**Task inputs:**
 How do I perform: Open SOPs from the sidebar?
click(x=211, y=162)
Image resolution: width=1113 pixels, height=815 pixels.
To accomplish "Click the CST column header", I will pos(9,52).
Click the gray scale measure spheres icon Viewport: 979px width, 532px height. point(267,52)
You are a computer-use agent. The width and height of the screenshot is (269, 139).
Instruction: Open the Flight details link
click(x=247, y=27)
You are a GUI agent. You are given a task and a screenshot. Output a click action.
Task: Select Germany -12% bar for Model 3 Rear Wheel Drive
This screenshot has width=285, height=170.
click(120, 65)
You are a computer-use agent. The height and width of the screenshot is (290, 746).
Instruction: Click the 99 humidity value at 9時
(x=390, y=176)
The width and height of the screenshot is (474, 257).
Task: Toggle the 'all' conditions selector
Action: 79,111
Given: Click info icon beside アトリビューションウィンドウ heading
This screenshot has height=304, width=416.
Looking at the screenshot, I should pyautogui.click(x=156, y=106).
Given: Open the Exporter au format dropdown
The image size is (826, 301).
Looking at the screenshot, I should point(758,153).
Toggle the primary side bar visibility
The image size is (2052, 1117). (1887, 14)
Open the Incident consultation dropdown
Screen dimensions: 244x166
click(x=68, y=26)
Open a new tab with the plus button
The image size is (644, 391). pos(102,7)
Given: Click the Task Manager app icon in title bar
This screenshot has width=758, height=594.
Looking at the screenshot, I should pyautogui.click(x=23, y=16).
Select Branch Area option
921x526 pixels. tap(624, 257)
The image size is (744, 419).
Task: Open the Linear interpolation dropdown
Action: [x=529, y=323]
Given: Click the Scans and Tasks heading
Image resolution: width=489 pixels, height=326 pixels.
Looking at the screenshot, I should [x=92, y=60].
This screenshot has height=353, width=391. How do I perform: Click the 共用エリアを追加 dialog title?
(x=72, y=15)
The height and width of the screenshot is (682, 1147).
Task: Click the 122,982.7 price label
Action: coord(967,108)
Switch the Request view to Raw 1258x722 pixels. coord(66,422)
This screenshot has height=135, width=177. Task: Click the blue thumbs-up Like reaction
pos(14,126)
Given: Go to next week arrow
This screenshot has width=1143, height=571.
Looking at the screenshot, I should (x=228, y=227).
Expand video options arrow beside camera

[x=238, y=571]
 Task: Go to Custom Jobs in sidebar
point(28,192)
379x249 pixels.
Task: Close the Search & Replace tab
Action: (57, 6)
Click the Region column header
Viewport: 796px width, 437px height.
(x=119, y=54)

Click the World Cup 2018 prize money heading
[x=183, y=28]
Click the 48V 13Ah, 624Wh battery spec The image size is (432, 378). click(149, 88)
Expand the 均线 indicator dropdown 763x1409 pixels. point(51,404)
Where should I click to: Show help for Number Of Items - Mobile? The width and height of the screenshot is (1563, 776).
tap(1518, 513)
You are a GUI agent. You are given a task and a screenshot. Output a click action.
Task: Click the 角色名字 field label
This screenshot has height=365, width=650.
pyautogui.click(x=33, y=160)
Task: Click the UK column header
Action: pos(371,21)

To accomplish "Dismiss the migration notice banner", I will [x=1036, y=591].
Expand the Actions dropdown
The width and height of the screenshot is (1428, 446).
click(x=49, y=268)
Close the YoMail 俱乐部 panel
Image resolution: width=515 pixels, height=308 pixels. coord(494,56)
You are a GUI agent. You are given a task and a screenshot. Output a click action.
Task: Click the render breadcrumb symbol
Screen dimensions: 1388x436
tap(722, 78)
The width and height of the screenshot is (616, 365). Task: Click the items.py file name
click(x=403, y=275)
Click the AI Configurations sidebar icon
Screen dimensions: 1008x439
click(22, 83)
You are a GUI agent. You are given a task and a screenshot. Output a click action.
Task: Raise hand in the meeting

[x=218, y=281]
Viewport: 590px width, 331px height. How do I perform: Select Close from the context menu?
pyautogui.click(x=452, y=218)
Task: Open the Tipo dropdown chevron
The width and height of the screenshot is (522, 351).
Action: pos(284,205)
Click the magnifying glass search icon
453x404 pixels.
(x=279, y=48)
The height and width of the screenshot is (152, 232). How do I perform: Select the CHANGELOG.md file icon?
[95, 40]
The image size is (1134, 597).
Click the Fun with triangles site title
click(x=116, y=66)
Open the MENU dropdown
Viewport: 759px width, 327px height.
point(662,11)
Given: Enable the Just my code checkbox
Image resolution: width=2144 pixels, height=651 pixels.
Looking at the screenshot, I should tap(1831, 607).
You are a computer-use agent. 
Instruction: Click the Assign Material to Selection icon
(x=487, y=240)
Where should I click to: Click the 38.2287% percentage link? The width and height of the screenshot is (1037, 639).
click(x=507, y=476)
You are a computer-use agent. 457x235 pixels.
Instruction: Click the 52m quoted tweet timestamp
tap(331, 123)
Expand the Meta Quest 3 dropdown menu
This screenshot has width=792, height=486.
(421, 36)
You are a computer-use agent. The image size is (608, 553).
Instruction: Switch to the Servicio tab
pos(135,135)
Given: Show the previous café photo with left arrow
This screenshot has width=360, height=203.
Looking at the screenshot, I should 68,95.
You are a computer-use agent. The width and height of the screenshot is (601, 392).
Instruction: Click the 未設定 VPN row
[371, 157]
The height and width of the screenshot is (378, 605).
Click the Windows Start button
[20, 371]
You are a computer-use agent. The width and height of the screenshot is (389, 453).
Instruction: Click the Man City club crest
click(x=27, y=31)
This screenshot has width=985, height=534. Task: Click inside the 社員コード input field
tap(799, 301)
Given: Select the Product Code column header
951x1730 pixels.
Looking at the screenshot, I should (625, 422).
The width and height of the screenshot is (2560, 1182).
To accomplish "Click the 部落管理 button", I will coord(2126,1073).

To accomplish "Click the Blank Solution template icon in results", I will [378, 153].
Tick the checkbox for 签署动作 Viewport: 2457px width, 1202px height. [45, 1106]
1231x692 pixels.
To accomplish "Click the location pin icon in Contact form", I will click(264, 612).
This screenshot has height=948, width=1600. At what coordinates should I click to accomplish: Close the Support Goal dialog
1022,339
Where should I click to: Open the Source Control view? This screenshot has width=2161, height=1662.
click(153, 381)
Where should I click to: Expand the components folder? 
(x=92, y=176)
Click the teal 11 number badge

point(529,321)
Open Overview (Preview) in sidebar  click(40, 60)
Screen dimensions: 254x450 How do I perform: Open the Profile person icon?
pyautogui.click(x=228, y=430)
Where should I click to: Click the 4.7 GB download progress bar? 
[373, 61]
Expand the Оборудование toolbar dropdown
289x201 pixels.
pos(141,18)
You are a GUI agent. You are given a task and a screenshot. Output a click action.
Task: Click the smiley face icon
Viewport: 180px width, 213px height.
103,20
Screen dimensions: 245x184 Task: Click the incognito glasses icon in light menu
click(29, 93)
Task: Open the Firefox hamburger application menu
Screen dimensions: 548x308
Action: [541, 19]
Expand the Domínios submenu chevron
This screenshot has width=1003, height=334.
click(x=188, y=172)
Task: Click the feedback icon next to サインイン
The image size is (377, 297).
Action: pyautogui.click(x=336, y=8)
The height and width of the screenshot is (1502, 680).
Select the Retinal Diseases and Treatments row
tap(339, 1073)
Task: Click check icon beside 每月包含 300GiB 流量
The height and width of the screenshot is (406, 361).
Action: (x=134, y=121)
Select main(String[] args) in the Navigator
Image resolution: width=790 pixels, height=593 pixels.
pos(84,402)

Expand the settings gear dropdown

**Your instructions:** Rewrite all of the records above, replacing "Instruction" with "Directive" and leaving everything else unchanged.

**Answer to this task:**
 How do I perform: Open SOPs from the sidebar?
click(x=211, y=162)
Image resolution: width=1113 pixels, height=815 pixels.
To accomplish "Click the CST column header", I will pos(9,52).
Click the gray scale measure spheres icon Viewport: 979px width, 532px height. point(267,52)
You are a computer-use agent. The width and height of the screenshot is (269, 139).
Directive: Open the Flight details link
click(x=247, y=27)
You are a GUI agent. You are given a task and a screenshot. Output a click action.
Task: Select Germany -12% bar for Model 3 Rear Wheel Drive
This screenshot has width=285, height=170.
click(120, 65)
You are a computer-use agent. The height and width of the screenshot is (290, 746).
Directive: Click the 99 humidity value at 9時
(x=390, y=176)
The width and height of the screenshot is (474, 257).
Task: Toggle the 'all' conditions selector
Action: 79,111
Given: Click info icon beside アトリビューションウィンドウ heading
This screenshot has height=304, width=416.
Looking at the screenshot, I should pyautogui.click(x=156, y=106).
Given: Open the Exporter au format dropdown
The image size is (826, 301).
Looking at the screenshot, I should point(758,153).
Toggle the primary side bar visibility
The image size is (2052, 1117). (1887, 14)
Open the Incident consultation dropdown
Screen dimensions: 244x166
click(x=68, y=26)
Open a new tab with the plus button
The image size is (644, 391). pos(102,7)
Given: Click the Task Manager app icon in title bar
This screenshot has width=758, height=594.
Looking at the screenshot, I should pyautogui.click(x=23, y=16).
Select Branch Area option
921x526 pixels. tap(624, 257)
The image size is (744, 419).
Task: Open the Linear interpolation dropdown
Action: [x=529, y=323]
Given: Click the Scans and Tasks heading
Image resolution: width=489 pixels, height=326 pixels.
Looking at the screenshot, I should [x=92, y=60].
This screenshot has height=353, width=391. How do I perform: Click the 共用エリアを追加 dialog title?
(x=72, y=15)
The height and width of the screenshot is (682, 1147).
Task: Click the 122,982.7 price label
Action: coord(967,108)
Switch the Request view to Raw 1258x722 pixels. coord(66,422)
This screenshot has height=135, width=177. Task: Click the blue thumbs-up Like reaction
pos(14,126)
Given: Go to next week arrow
This screenshot has width=1143, height=571.
Looking at the screenshot, I should (x=228, y=227).
Expand video options arrow beside camera

[x=238, y=571]
 Task: Go to Custom Jobs in sidebar
point(28,192)
379x249 pixels.
Task: Close the Search & Replace tab
Action: (57, 6)
Click the Region column header
Viewport: 796px width, 437px height.
(x=119, y=54)

Click the World Cup 2018 prize money heading
[x=183, y=28]
Click the 48V 13Ah, 624Wh battery spec The image size is (432, 378). click(149, 88)
Expand the 均线 indicator dropdown 763x1409 pixels. point(51,404)
Where should I click to: Show help for Number Of Items - Mobile? The width and height of the screenshot is (1563, 776).
tap(1518, 513)
You are a GUI agent. You are given a task and a screenshot. Output a click action.
Task: Click the 角色名字 field label
This screenshot has height=365, width=650.
pyautogui.click(x=33, y=160)
Task: Click the UK column header
Action: pos(371,21)

To accomplish "Dismiss the migration notice banner", I will [x=1036, y=591].
Expand the Actions dropdown
The width and height of the screenshot is (1428, 446).
click(x=49, y=268)
Close the YoMail 俱乐部 panel
Image resolution: width=515 pixels, height=308 pixels. coord(494,56)
You are a GUI agent. You are given a task and a screenshot. Output a click action.
Task: Click the render breadcrumb symbol
Screen dimensions: 1388x436
tap(722, 78)
The width and height of the screenshot is (616, 365). Task: Click the items.py file name
click(x=403, y=275)
Click the AI Configurations sidebar icon
Screen dimensions: 1008x439
click(22, 83)
You are a GUI agent. You are given a task and a screenshot. Output a click action.
Task: Raise hand in the meeting

[x=218, y=281]
Viewport: 590px width, 331px height. How do I perform: Select Close from the context menu?
pyautogui.click(x=452, y=218)
Task: Open the Tipo dropdown chevron
The width and height of the screenshot is (522, 351).
Action: pos(284,205)
Click the magnifying glass search icon
453x404 pixels.
(x=279, y=48)
The height and width of the screenshot is (152, 232). How do I perform: Select the CHANGELOG.md file icon?
[95, 40]
The image size is (1134, 597).
Click the Fun with triangles site title
click(x=116, y=66)
Open the MENU dropdown
Viewport: 759px width, 327px height.
point(662,11)
Given: Enable the Just my code checkbox
Image resolution: width=2144 pixels, height=651 pixels.
Looking at the screenshot, I should tap(1831, 607).
You are a computer-use agent. 
Directive: Click the Assign Material to Selection icon
(x=487, y=240)
Where should I click to: Click the 38.2287% percentage link? The width and height of the screenshot is (1037, 639).
click(x=507, y=476)
You are a computer-use agent. 457x235 pixels.
Directive: Click the 52m quoted tweet timestamp
tap(331, 123)
Expand the Meta Quest 3 dropdown menu
This screenshot has width=792, height=486.
(421, 36)
You are a computer-use agent. The image size is (608, 553).
Directive: Switch to the Servicio tab
pos(135,135)
Given: Show the previous café photo with left arrow
This screenshot has width=360, height=203.
Looking at the screenshot, I should 68,95.
You are a computer-use agent. The width and height of the screenshot is (601, 392).
Directive: Click the 未設定 VPN row
[371, 157]
The height and width of the screenshot is (378, 605).
Click the Windows Start button
[20, 371]
You are a computer-use agent. The width and height of the screenshot is (389, 453).
Directive: Click the Man City club crest
click(x=27, y=31)
This screenshot has width=985, height=534. Task: Click inside the 社員コード input field
tap(799, 301)
Given: Select the Product Code column header
951x1730 pixels.
Looking at the screenshot, I should (625, 422).
The width and height of the screenshot is (2560, 1182).
To accomplish "Click the 部落管理 button", I will coord(2126,1073).

To accomplish "Click the Blank Solution template icon in results", I will [378, 153].
Tick the checkbox for 签署动作 Viewport: 2457px width, 1202px height. [45, 1106]
1231x692 pixels.
To accomplish "Click the location pin icon in Contact form", I will click(264, 612).
This screenshot has height=948, width=1600. At what coordinates should I click to accomplish: Close the Support Goal dialog
1022,339
Where should I click to: Open the Source Control view? This screenshot has width=2161, height=1662.
click(153, 381)
Where should I click to: Expand the components folder? 
(x=92, y=176)
Click the teal 11 number badge

point(529,321)
Open Overview (Preview) in sidebar  click(40, 60)
Screen dimensions: 254x450 How do I perform: Open the Profile person icon?
pyautogui.click(x=228, y=430)
Where should I click to: Click the 4.7 GB download progress bar? 
[373, 61]
Expand the Оборудование toolbar dropdown
289x201 pixels.
pos(141,18)
You are a GUI agent. You are given a task and a screenshot. Output a click action.
Task: Click the smiley face icon
Viewport: 180px width, 213px height.
103,20
Screen dimensions: 245x184 Task: Click the incognito glasses icon in light menu
click(29, 93)
Task: Open the Firefox hamburger application menu
Screen dimensions: 548x308
Action: [541, 19]
Expand the Domínios submenu chevron
This screenshot has width=1003, height=334.
click(x=188, y=172)
Task: Click the feedback icon next to サインイン
The image size is (377, 297).
Action: pyautogui.click(x=336, y=8)
The height and width of the screenshot is (1502, 680).
Select the Retinal Diseases and Treatments row
tap(339, 1073)
Task: Click check icon beside 每月包含 300GiB 流量
The height and width of the screenshot is (406, 361).
Action: (x=134, y=121)
Select main(String[] args) in the Navigator
Image resolution: width=790 pixels, height=593 pixels.
pos(84,402)

Expand the settings gear dropdown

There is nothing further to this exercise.